Haemophilus influenzae (haemophilus)
Negli anni ’90 l’agente Haemophilus influenzae type b (Hib) era tra le principali cause di meningite. Con l’introduzione del vaccino, i casi sono diminuiti drasticamente. L’infezione si sviluppa in genere a partire dalle vie respiratorie e può derivare da sinusiti o otiti.
Fattori di rischio
Alcune condizioni aumentano la probabilità di sviluppare meningite:
- età: bambini sotto i 5 anni, giovani tra 18 e 24 anni, persone anziane;
- vita in comunità: studenti in dormitori, militari in caserma e chi vive in ambienti condivisi ha un rischio più alto di contagio da meningococco;
- gravidanza: le donne in gravidanza sono più esposte a infezioni come la listeriosi, che può evolvere in meningite.

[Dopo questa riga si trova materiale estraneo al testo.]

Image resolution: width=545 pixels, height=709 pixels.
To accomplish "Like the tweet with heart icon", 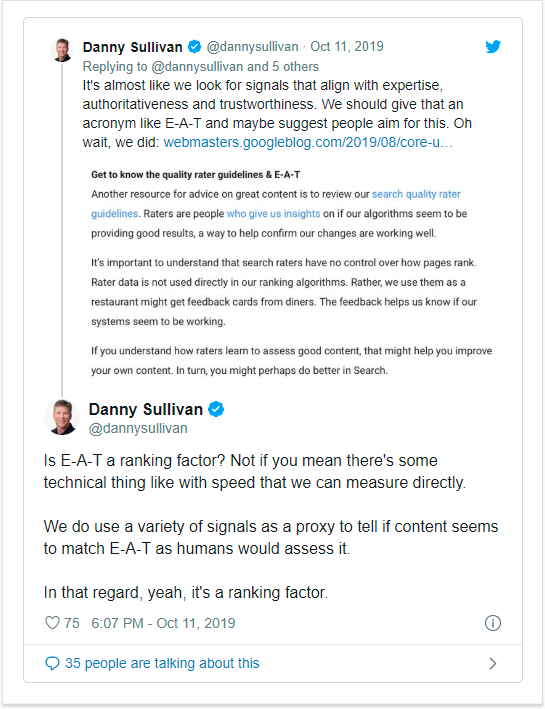I will pos(52,623).
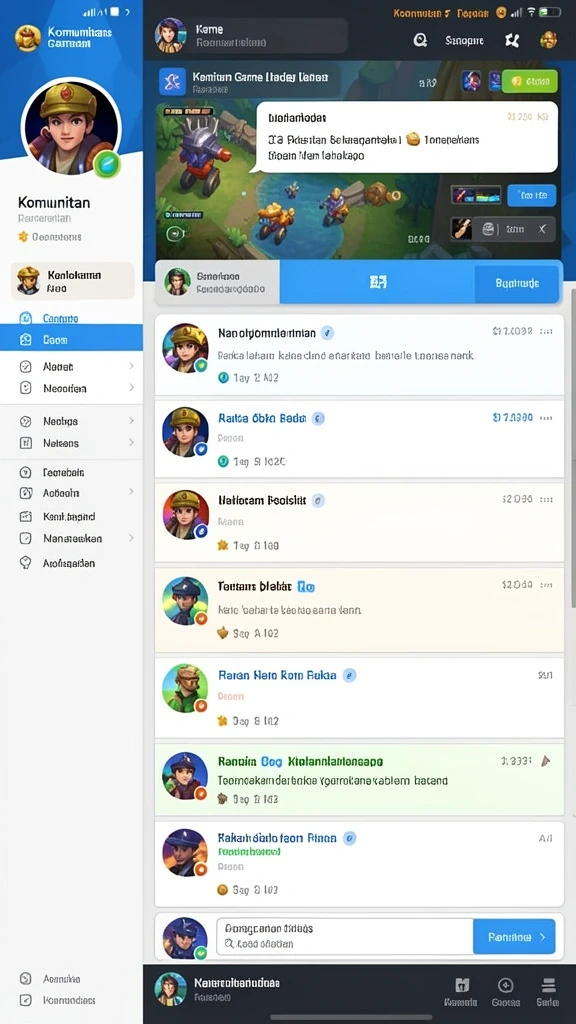Expand the Aloteit sidebar chevron
Screen dimensions: 576x1024
pos(131,366)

Complicanze della meningite
Se non trattata, la meningite può causare danni permanenti. Le complicanze neurologiche includono:
- perdita dell’udito
- perdita della vista
- difficoltà di comunicazione
- problemi di apprendimento
- disturbi comportamentali
- danni cerebrali
- paralisi
Tra le complicazioni non neurologiche ci possono essere danni ai reni e alle ghiandole surrenali, con conseguenti squilibri ormonali.
Prevenzione
Alcuni ceppi di meningite sono contagiosi. Il contagio può avvenire con tosse, starnuti, contatti diretti o condivisione di oggetti personali come posate e spazzolini. Per ridurre i rischi è fondamentale l’identificazione immediata dei contatti di un malato e l’avvio di profilassi antibiotiche preventive.
La vaccinazione contro le infezioni da meningococco resta una delle principali strategie di prevenzione. I vaccini disponibili sono sicuri ed efficaci contro i sierogruppi più comuni.